STATED EXERCISE - Extract the rows from the line containing "View the bat painting header image" through the line containing "point(122,179)", and reproduce those lines verbatim with nothing else.

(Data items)
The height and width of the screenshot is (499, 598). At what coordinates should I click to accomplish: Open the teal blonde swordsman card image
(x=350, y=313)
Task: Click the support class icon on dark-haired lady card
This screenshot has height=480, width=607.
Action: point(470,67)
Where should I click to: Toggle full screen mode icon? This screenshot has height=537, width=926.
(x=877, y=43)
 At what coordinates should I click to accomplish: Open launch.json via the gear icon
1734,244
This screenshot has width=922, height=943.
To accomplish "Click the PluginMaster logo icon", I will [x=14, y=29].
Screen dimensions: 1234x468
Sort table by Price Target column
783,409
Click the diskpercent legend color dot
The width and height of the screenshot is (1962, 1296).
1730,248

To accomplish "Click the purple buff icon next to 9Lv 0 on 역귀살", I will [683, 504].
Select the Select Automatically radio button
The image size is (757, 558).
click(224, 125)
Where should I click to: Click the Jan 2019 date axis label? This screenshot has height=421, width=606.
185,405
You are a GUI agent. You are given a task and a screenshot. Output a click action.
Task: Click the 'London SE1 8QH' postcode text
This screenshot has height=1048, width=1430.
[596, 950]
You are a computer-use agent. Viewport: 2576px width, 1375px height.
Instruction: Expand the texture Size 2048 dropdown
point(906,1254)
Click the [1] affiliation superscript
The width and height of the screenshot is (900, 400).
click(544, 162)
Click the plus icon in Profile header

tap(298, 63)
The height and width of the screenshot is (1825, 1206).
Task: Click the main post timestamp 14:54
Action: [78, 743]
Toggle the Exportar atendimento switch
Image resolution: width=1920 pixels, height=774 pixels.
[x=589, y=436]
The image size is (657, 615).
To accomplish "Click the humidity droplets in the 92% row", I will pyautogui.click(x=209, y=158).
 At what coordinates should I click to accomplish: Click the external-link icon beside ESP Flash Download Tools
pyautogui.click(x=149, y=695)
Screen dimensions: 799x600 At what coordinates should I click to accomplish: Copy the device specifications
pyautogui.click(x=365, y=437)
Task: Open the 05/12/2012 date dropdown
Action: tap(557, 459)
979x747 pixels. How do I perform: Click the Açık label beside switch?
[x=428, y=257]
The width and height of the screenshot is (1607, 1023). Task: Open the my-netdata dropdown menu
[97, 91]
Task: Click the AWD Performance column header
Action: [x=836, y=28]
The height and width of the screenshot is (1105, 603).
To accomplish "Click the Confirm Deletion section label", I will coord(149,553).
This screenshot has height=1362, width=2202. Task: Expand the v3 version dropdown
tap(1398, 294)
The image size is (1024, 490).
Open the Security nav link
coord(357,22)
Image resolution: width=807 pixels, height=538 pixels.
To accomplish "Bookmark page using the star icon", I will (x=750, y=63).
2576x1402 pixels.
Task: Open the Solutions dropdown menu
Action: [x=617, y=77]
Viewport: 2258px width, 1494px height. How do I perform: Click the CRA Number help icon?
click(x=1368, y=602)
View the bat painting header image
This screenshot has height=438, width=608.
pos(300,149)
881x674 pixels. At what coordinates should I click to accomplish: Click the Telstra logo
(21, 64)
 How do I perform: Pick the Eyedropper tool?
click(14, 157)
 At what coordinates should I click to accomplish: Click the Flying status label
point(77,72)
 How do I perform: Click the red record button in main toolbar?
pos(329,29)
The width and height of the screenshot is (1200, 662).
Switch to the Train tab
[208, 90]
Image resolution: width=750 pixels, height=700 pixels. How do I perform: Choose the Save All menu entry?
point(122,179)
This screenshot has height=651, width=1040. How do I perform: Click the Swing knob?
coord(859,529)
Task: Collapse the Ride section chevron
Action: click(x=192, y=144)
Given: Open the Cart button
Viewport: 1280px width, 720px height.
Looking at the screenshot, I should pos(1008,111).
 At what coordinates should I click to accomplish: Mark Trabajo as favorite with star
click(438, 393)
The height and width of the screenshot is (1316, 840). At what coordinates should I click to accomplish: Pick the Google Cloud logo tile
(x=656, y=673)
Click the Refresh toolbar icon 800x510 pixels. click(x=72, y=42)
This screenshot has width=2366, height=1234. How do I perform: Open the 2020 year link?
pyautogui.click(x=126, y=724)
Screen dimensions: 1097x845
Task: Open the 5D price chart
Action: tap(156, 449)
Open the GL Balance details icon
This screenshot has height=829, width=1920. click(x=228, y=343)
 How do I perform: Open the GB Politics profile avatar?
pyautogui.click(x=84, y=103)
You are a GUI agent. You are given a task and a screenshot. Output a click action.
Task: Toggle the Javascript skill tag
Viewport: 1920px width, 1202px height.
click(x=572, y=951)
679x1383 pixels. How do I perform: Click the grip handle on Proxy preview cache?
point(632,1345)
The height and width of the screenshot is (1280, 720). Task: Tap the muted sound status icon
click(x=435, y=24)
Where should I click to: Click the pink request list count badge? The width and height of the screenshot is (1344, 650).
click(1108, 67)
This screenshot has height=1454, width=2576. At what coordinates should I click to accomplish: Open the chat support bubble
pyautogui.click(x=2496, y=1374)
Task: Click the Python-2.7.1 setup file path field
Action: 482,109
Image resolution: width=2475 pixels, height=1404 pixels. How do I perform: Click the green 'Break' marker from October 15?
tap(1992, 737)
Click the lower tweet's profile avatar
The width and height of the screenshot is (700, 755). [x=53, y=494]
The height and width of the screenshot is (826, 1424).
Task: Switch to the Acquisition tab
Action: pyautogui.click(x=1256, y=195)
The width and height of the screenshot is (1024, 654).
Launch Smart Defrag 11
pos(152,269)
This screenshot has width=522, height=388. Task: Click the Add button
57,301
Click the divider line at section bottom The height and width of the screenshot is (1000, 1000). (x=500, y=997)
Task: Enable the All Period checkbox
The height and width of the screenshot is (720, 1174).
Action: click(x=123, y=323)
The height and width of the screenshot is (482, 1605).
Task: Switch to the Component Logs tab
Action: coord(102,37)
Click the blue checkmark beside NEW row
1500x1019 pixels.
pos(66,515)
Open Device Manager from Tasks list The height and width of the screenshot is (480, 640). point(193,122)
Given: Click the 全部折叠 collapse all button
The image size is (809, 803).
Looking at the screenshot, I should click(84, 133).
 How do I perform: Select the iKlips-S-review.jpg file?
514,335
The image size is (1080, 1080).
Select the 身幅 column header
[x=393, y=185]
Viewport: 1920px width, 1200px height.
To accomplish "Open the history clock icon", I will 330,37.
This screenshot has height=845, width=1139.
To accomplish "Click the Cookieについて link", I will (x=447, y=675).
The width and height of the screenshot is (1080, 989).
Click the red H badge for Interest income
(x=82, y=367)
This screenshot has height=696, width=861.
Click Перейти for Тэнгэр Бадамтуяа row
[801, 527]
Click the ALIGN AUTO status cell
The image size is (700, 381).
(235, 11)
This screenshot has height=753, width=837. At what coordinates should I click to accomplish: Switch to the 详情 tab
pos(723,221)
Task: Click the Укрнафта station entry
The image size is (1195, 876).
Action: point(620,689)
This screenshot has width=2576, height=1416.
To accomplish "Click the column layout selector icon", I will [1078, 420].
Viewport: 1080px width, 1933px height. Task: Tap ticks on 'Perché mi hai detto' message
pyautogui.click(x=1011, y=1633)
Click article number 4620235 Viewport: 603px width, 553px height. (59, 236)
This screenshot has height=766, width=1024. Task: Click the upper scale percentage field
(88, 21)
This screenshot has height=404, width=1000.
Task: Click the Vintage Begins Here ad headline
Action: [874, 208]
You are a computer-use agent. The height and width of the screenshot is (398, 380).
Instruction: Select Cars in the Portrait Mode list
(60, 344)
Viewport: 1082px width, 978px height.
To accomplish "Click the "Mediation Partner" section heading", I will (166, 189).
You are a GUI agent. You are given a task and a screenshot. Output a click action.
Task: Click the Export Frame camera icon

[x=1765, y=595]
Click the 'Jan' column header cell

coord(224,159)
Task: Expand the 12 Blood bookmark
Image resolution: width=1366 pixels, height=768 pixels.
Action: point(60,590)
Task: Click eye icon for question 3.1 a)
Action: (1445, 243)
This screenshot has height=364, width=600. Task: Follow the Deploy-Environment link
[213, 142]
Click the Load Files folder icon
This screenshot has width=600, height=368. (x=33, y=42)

RESULT BELOW -
View the bat painting header image
This screenshot has height=438, width=608.
pos(300,149)
881x674 pixels. At what coordinates should I click to accomplish: Click the Telstra logo
(21, 64)
 How do I perform: Pick the Eyedropper tool?
click(14, 157)
 At what coordinates should I click to accomplish: Click the Flying status label
point(77,72)
 How do I perform: Click the red record button in main toolbar?
pos(329,29)
The width and height of the screenshot is (1200, 662).
Switch to the Train tab
[208, 90]
Image resolution: width=750 pixels, height=700 pixels. How do I perform: Choose the Save All menu entry?
point(122,179)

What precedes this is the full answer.